Children’s Sleep Apnea
Does your child snore? Does your child show other signs of disturbed sleep: long pauses in breathing, much tossing and turning in the bed, chronic mouth breathing during sleep, night sweats (owing to increased effort to breathe)? All these, and especially the snoring, are possible signs of sleep apnea, which is commoner among children than is generally recognized. It’s estimated than 1 to 4 percent of children suffer from sleep apnea, many of them being between 2 and 8 years old.
Furthermore, while there is a possibility that affected children will “grow out of” their sleep disorders, the evidence is steadily growing that untreated pediatric sleep disorders including sleep apnea can wreak a heavy toll while they persist. Studies have suggested that as many as 25 percent of children diagnosed with attention-deficit hyperactivity disorder may actually have symptoms of obstructive sleep apnea and that much of their learning difficulty and behavior problems can be the consequence of chronic fragmented sleep. Bed-wetting, sleep-walking, retarded growth, other hormonal and metabolic problems, even failure to thrive can be related to sleep apnea. Some researchers have charted a specific impact of sleep disordered breathing on “executive functions” of the brain: cognitive flexibility, self-monitoring, planning, organization, and self-regulation of affect and arousal.

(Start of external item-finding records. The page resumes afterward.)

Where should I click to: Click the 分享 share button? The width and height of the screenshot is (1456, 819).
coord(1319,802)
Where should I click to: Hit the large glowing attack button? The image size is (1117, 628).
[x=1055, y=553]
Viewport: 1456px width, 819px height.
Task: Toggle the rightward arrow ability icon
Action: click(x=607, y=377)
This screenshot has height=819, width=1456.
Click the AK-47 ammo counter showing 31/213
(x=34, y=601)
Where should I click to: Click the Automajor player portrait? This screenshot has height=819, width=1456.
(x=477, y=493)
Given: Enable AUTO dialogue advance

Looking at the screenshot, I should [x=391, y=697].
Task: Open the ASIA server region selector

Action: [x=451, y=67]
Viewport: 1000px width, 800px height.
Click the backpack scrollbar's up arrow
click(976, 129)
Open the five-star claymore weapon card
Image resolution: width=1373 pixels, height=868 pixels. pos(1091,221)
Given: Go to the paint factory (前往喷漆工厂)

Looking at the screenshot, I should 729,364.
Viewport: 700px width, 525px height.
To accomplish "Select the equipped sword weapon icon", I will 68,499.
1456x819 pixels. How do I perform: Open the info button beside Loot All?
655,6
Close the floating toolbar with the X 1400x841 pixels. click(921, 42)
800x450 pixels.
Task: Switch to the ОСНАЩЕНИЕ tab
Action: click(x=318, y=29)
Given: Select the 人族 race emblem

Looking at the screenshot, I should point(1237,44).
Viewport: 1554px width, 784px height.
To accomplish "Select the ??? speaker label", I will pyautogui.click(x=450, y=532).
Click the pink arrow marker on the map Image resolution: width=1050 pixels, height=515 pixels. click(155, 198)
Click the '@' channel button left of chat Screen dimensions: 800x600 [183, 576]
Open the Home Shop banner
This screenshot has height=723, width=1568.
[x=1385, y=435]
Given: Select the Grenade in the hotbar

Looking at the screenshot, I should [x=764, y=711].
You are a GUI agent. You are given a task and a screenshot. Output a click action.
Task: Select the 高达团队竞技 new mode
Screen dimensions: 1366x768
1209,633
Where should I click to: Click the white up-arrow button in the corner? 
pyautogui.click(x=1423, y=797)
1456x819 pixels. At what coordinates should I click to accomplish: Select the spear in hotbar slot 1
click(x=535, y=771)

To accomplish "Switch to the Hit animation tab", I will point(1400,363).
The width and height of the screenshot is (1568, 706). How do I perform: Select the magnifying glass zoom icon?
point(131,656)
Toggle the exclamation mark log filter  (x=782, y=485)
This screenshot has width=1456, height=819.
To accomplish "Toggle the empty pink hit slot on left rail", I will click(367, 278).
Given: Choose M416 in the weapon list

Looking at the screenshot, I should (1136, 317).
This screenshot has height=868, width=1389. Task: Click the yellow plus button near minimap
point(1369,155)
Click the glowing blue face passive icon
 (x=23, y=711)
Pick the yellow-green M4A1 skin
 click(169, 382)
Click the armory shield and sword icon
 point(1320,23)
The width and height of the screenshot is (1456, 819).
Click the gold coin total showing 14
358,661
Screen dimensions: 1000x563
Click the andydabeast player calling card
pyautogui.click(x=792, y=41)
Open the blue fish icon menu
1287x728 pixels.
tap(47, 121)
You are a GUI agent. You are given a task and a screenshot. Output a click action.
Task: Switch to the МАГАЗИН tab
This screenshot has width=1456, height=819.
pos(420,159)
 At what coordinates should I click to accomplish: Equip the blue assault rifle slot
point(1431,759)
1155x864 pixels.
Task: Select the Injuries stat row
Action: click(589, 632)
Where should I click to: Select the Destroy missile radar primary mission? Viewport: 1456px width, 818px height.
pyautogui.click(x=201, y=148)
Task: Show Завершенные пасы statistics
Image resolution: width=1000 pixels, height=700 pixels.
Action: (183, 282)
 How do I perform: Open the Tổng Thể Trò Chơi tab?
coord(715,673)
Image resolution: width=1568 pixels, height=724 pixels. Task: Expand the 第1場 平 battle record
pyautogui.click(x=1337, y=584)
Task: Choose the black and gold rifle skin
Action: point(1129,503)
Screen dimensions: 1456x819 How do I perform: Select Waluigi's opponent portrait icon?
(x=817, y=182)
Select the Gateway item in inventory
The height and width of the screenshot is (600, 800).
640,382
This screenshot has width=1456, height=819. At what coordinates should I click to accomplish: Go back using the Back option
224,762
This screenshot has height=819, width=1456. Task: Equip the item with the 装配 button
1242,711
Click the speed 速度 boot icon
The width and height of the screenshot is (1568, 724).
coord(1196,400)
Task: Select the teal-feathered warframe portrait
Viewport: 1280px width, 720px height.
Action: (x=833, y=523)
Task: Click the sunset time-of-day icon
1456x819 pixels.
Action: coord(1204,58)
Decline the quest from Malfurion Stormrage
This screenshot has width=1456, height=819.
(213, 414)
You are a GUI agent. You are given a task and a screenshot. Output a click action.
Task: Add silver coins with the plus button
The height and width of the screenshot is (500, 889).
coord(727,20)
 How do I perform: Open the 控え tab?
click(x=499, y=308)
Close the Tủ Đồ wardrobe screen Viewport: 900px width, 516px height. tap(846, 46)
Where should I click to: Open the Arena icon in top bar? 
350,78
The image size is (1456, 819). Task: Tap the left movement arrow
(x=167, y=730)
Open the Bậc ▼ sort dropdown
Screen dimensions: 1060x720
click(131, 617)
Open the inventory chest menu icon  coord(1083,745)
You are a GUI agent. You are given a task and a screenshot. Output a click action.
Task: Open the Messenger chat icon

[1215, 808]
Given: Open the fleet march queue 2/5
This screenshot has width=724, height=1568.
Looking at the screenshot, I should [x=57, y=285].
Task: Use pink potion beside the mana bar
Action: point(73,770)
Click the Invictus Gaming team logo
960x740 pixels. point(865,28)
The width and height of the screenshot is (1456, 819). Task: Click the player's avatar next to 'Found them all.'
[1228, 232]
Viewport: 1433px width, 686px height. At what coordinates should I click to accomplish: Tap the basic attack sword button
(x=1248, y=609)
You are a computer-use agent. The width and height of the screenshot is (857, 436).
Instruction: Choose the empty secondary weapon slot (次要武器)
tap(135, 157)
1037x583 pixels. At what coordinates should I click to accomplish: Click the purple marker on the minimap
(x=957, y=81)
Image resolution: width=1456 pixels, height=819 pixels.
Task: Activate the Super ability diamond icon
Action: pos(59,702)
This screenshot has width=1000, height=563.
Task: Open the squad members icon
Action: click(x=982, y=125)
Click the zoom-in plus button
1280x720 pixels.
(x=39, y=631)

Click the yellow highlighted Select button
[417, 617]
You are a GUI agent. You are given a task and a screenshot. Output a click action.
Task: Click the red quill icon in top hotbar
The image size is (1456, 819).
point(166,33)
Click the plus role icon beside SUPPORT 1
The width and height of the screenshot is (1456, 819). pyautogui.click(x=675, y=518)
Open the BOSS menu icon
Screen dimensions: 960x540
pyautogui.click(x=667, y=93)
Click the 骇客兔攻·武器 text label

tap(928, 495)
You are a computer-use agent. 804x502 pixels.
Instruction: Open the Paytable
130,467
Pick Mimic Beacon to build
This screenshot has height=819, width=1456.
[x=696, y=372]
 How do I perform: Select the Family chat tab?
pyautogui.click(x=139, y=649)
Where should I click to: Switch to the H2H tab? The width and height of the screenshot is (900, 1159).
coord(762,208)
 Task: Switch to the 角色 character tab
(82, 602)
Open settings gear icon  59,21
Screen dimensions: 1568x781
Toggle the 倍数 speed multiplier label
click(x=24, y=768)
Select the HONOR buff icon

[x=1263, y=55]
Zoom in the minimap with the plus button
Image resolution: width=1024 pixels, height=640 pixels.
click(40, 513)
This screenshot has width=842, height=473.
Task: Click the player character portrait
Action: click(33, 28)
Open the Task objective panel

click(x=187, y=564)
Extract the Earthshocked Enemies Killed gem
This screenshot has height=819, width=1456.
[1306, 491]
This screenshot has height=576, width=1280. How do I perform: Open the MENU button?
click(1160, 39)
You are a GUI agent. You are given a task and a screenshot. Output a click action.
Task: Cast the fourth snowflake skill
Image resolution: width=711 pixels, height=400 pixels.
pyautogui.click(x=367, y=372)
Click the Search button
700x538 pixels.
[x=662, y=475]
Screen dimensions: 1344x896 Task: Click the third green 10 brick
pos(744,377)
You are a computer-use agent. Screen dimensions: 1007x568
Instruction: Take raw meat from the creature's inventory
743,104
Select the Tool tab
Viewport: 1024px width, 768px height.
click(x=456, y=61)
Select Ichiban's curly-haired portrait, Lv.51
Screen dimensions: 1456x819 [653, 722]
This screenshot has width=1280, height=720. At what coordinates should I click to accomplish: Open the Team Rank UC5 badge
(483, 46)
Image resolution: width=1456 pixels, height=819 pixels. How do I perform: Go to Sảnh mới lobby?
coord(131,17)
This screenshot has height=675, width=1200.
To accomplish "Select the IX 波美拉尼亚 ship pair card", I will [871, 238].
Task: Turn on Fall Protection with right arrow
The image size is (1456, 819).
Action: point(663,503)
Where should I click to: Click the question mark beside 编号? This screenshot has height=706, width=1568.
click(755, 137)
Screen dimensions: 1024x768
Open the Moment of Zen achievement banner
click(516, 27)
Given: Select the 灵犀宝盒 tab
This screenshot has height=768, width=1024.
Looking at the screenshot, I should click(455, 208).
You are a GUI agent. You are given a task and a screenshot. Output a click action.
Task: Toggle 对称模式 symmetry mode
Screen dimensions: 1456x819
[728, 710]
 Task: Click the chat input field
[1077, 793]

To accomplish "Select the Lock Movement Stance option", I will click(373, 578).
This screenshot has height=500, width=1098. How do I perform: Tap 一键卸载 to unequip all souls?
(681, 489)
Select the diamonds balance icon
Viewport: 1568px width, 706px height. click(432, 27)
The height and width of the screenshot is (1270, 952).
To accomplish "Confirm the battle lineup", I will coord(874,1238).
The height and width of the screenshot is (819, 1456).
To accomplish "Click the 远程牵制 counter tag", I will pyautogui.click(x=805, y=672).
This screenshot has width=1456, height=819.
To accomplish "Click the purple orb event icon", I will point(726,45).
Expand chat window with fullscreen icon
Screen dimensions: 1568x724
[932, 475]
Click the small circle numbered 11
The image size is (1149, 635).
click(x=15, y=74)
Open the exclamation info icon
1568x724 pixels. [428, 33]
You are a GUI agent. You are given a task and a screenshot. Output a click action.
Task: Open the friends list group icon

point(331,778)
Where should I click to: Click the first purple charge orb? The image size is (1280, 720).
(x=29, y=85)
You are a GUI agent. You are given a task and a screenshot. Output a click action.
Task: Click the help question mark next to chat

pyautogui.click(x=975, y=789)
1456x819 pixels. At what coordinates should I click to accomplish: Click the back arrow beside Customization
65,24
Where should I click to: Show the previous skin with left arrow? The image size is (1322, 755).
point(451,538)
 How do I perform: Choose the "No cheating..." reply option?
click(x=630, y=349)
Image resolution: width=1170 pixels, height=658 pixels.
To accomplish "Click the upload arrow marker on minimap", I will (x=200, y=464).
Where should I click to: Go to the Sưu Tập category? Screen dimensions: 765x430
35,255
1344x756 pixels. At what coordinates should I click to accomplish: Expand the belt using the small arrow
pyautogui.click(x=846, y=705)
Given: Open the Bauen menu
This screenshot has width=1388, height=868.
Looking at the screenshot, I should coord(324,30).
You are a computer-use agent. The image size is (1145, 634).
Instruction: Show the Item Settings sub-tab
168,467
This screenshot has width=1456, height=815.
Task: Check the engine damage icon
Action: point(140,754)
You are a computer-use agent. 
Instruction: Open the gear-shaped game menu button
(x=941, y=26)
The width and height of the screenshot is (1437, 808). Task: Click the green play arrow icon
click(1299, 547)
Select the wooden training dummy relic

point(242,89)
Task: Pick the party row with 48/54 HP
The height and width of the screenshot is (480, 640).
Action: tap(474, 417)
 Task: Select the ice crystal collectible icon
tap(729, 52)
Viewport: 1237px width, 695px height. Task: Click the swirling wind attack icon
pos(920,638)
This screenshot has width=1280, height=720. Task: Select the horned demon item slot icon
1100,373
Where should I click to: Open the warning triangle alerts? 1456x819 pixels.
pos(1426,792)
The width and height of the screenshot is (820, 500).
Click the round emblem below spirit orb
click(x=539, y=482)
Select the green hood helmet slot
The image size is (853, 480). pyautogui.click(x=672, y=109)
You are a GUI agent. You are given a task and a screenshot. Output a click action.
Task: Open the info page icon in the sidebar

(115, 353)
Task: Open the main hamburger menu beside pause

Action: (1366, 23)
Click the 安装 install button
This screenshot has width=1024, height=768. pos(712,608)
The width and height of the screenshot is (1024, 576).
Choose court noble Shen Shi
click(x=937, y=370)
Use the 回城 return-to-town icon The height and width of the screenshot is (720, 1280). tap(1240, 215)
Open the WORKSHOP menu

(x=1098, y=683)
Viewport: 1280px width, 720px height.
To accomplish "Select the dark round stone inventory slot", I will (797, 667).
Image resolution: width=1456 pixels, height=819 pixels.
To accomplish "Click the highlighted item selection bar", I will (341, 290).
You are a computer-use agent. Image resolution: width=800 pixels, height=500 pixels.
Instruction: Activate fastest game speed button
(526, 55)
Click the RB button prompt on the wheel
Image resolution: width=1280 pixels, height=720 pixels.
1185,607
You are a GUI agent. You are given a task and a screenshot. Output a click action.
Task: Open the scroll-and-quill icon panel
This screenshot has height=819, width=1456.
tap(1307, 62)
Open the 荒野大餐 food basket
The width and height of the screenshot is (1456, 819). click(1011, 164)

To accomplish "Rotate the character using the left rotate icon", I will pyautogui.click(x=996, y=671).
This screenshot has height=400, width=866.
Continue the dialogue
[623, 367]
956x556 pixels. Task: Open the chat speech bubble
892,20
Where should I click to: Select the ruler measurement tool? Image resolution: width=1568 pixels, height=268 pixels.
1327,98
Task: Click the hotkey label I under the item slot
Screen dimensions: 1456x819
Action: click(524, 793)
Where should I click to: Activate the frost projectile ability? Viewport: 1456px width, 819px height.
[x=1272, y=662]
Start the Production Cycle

If your child has Down syndrome, they are at risk for OSA. Other disorders that can cause OSA are: various neuromuscular and central nervous system abnormalities, craniofacial abnormalities; like Pierre Robin sequence- a condition present at birth in which an infant has a very small jaw, a tongue that tends to fall back and downward, and a soft cleft palate, Treacher Collins syndrome- a condition that is passed hereditarily through families and leads to defects of the face, and Crouzon syndrome- a genetic disorder characterized by the premature fusion of certain skull bones which affect the shape of the head and face.